Closed perseusdg closed 1 year ago
Does the final engine is built from onnx? If yes can you share the onnx here?
No the engine isnt built using onnx, its built using a custom parser(tkDNN), i linked the repo in the issue and also mentioned the commit sha , to build the engine download the weights through the link provided and rename the folder as pidnet_s and place it in the build directory , and build test_pidnet_s
using cmake and run it , to visualize it you should build seg_demo
and run it using this command ./seg_demo pid_640_fp32.rt
I would highly suspect that this is due to some usage issue, perhaps you can take a look at our onnx parser and compare with your parser. see https://github.com/onnx/onnx-tensorrt/blob/fd119fec8565264add819f8edc801066116a32dd/builtin_op_importers.cpp#L4892
Okay , I will take a look at it and check it against tkdnn's parser
I compared both the parser and based on my understanding there isn't a significant difference between them. tkDNN supports topk across only axis 1 and for k=1. I have attached the parser for your reference .The attached parser works with well with trt7 but not with trt8.
ILayer* NetworkRT::convert_layer(ITensor *input, TopK *l){
ILayer *lRT = networkRT->addTopK(*input,TopKOperation::kMAX,1,1);
checkNULL(lRT);
ITensor *indices = lRT->getOutput(1);
indices->setType(nvinfer1::DataType::kFLOAT);
ILayer *iLRT = networkRT->addIdentity(*indices);
// iLRT->setOutputType(0,nvinfer1::DataType::kFLOAT);
checkNULL(iLRT);
return iLRT;
}
Could you provide a reproduce sample for this? Maybe just extract the topk convert from tkDNN and add standalone test for it.
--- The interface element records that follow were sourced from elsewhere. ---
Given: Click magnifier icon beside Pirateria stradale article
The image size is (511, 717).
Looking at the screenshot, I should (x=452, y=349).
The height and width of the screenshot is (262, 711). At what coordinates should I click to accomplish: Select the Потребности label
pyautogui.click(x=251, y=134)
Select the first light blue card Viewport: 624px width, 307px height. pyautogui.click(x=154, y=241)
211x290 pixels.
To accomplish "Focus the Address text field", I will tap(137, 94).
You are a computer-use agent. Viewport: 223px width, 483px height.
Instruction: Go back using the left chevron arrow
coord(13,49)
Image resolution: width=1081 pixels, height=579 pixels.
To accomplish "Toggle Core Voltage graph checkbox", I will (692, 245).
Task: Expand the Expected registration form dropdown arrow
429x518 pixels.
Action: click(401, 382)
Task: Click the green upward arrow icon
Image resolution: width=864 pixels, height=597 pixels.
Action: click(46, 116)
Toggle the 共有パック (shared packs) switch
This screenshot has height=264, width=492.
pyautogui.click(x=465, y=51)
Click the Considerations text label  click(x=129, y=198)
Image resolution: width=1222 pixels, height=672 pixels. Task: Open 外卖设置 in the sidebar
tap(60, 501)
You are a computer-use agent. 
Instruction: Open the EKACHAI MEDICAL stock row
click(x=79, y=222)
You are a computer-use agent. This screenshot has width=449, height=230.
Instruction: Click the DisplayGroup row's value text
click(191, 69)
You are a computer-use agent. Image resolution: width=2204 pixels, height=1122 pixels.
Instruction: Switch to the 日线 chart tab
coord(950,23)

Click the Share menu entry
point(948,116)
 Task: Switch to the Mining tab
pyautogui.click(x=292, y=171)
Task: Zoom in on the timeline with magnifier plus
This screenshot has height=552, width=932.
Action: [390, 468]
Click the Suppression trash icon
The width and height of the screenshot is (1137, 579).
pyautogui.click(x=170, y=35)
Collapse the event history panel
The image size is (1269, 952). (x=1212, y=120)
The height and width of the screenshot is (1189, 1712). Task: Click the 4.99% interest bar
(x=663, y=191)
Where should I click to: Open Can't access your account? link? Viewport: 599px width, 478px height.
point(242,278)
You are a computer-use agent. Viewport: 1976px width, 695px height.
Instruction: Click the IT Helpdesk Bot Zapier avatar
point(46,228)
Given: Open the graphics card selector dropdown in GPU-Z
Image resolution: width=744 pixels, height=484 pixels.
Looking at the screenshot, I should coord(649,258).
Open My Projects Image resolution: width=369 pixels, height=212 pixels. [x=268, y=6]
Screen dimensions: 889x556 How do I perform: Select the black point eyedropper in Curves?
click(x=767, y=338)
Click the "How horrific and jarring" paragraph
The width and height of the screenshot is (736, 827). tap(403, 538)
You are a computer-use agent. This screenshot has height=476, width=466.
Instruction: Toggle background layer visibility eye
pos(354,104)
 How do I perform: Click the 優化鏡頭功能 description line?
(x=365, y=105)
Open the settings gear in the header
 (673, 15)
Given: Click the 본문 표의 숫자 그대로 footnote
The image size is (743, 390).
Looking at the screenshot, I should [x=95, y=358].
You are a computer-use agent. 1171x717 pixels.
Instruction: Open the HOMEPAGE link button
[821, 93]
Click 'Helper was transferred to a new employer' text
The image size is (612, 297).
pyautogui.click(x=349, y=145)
Yeah sure, i will add the topk_test and link the commit here in a couple of days
The commit is available here https://github.com/perseusdg/tkDNN/tree/dev_bug and the executable is called test_topk ,the weights for the topk test are here.
We found this same issue occuring in the IElementwiseLayer especially when we use ops like equal,less,greater,or,and or ISelectLayer where there is some form of conversion from float to bool/int32or vice-versa , it gives wrong results on TensorRT8 but with TensorRT7 the results are correct. I also have attached an example of how we convert it using the IIdentityLayer from tensorrt :
if(l->op_mode == tk::dnn::OP_AND || l->op_mode == tk::dnn::OP_OR){
IIdentityLayer *l1RT = networkRT->addIdentity(*l1);
l1RT->setOutputType(0,DataType::kBOOL);
IIdentityLayer *l2RT = networkRT->addIdentity(*l2);
l2RT->setOutputType(0,DataType::kBOOL);
IElementWiseLayer *lRT = networkRT->addElementWise(*l1RT->getOutput(0),*l2RT->getOutput(0),static_cast<ElementWiseOperation>(l->op_mode));
IIdentityLayer* olRT = networkRT->addIdentity(*lRT->getOutput(0));
olRT->setOutputType(0,DataType::kFLOAT);
checkNULL(olRT);
return olRT;
}
On going through the build logs, despite setting the indices
type for the topk layer as fp32 i did notice that output was still int32 and the identity layer did nothing , if i try setting the output of the identity layer as float i get the following error :
TENSORRT LOG: 4: Output tensor out of type Int32 produced from output of incompatible type Float
TENSORRT LOG: 4: Output tensor out of type Int32 produced from output of incompatible type Float
does this mean int32->fp32 isn't supported by tensorrt 8 ?(but the documentation mentions that such a conversion should be possible , i have attached a screenshot from the website for reference )
Why do you add an identity layer after the topk? it's like a cast in this case.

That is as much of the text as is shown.